登里享平に抜かりはなかった。脇坂泰斗が退場になったその瞬間に、ベンチに猛然とダッシュした。 5月12日に国立競技場で行…

 登里享平に抜かりはなかった。脇坂泰斗が退場になったその瞬間に、ベンチに猛然とダッシュした。

 5月12日に国立競技場で行われた多摩川クラシコは、川崎フロンターレがFC東京に1-2で敗れる結果に。そんな試合のターニングポイントの一つが、オンフィールドレビューを経て脇坂にレッドカードが出た52分の場面だった。一人少なくなることで、当然のことながら選手の並びは変わらざるを得ない。その指示を鬼木達監督から受ける役割を自ら勝って出たのが登里だった。

「システムも変わりますし、そこら辺で、しっかりとやることもはっきりしますし」

 そう話す登里は「そこから我慢してから行かないといけないっていうのも思ってたので」と話す。数的に優位になったFC東京の攻勢を受けるのはやむを得ない。その上で川崎はまず1点を取る必要があった。難しい条件の中、最終的に鬼木監督は中盤を一枚削った4-3-2というシステムを採用して一人少ない試合を戦った。そんな試合終盤の戦いについて登里が説明してくれた。

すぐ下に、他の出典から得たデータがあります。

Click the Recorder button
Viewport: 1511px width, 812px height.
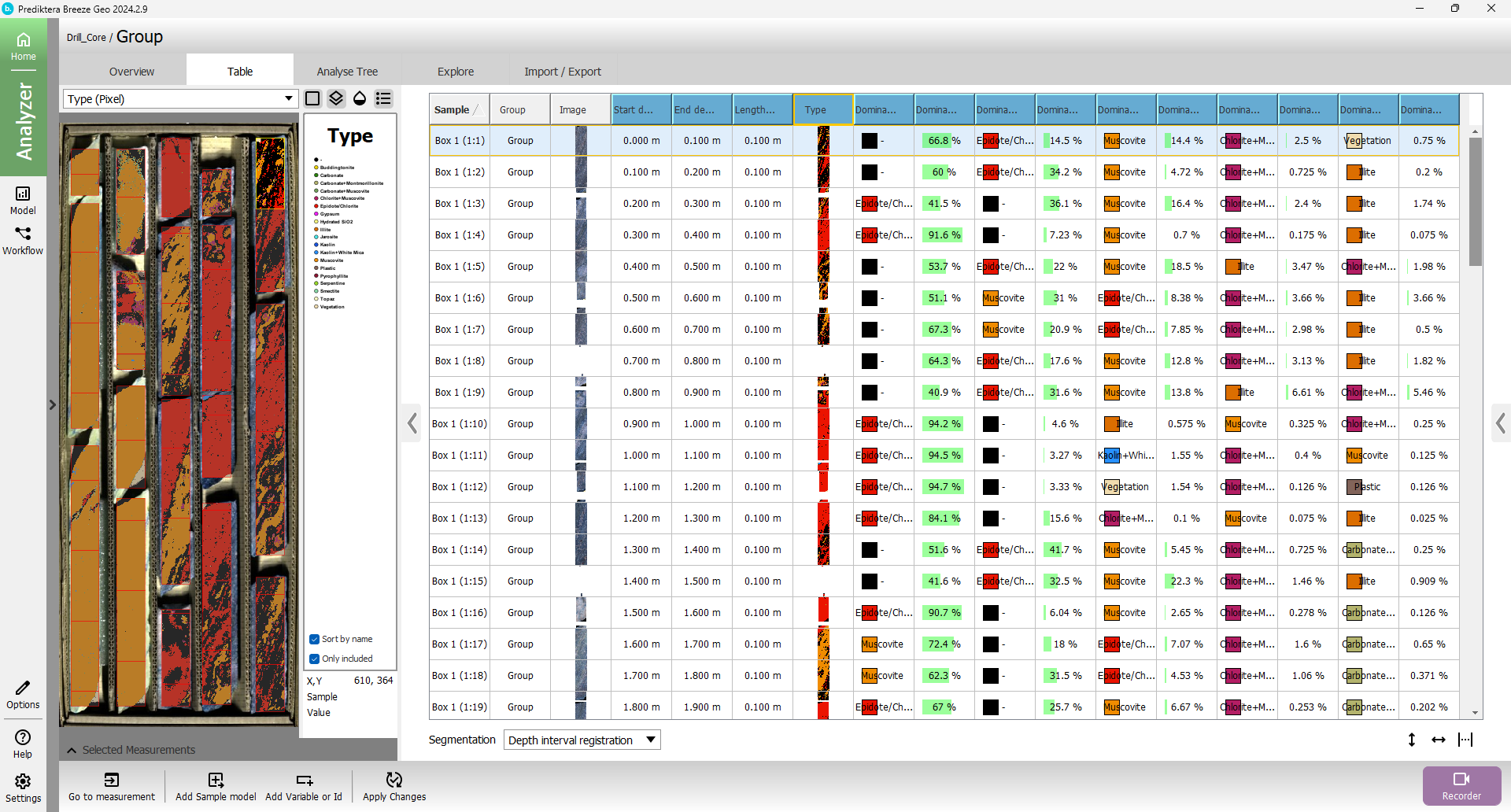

「カミくん(上福元)を入れたビルドアップだとか、そういうのもできましたし」

 また、プレスを掛けてくる相手との駆け引きについて言及。

「相手もスライドしに来てて、それで相手のサイドバックも結構食いついてくるなと思いながら、駆け引きしながらポジション取って」

 その上で、「ダイヤ(遠野大弥)とかもいましたし、そうやって、動かしていければなと思っていました」とも話す。

■「負けてる時だからこそ、やらないといけない」

 数的不利の試合の中、登里は退場した脇坂が巻いていたキャプテンマークを、橘田健人が入る77分ごろまで引き継いでチームを牽引。その一環が、主審とのコミュニケーションだった。

「いつもそうなんですけど、やはりああいう展開で、(勝っているFC東京が試合終盤に)時間を使ってくるだろうし、そういった細かいところ、逐一、時間のところでコミュニケーションを取ったりとかで、そこは負けてる時だからこそ、やらないといけない。そういったところで、コミュニケーション取れればと思いました」

 結果的に同点ゴールは生まれなかったが、影で勝利のために最善を尽くした登里の姿勢はさすがだった。